**Instructions for the task**
Reproduce the entries below word for word, leaving every line unchanged.

[Entries with target coordinates]
+===+

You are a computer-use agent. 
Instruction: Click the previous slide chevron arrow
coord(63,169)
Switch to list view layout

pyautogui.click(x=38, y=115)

+===+

**Task answer**
You are a computer-use agent. 
Instruction: Click the previous slide chevron arrow
coord(63,169)
Switch to list view layout

pyautogui.click(x=38, y=115)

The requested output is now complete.